### Input:
|---|

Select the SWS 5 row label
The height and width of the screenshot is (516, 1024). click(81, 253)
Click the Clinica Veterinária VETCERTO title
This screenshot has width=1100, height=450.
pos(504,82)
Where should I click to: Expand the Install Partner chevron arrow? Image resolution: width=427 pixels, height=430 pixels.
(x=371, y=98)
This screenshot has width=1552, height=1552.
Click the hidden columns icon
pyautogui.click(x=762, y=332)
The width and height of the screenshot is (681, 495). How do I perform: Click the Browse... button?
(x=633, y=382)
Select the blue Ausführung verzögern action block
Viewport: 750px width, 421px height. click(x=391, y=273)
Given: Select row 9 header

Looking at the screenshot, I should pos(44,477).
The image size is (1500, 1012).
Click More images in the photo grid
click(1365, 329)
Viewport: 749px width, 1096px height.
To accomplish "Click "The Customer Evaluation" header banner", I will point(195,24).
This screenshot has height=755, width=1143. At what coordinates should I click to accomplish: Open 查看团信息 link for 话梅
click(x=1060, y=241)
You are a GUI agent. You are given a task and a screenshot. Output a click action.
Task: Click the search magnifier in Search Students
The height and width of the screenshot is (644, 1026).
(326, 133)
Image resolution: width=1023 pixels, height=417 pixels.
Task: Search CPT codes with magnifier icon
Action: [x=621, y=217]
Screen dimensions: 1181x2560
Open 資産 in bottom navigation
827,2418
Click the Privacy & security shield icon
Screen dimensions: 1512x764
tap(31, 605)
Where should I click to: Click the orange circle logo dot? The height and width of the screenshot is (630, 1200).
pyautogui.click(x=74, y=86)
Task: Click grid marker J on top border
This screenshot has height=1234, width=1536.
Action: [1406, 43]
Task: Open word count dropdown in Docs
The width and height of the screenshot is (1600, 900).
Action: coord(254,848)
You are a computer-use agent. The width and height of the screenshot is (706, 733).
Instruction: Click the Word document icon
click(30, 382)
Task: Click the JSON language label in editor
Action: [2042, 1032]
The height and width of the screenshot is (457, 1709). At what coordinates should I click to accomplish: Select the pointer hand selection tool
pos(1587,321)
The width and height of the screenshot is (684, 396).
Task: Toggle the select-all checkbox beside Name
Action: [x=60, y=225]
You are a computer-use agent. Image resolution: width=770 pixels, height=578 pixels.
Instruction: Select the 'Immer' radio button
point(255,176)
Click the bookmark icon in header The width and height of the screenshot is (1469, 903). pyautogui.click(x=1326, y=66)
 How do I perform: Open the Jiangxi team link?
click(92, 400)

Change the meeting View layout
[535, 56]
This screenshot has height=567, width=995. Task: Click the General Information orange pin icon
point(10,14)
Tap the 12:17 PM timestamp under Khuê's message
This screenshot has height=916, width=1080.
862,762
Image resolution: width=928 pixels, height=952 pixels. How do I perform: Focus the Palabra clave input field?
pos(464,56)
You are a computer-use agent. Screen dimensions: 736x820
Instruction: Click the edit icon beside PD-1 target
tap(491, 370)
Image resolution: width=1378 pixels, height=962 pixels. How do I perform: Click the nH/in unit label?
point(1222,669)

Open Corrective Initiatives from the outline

|---|

### Exercise details:
Please transcribe exactly the line containing "Image resolution: width=1378" and every line after it through the end of the records, and nothing else.

### Result:
Image resolution: width=1378 pixels, height=962 pixels. How do I perform: Click the nH/in unit label?
point(1222,669)

Open Corrective Initiatives from the outline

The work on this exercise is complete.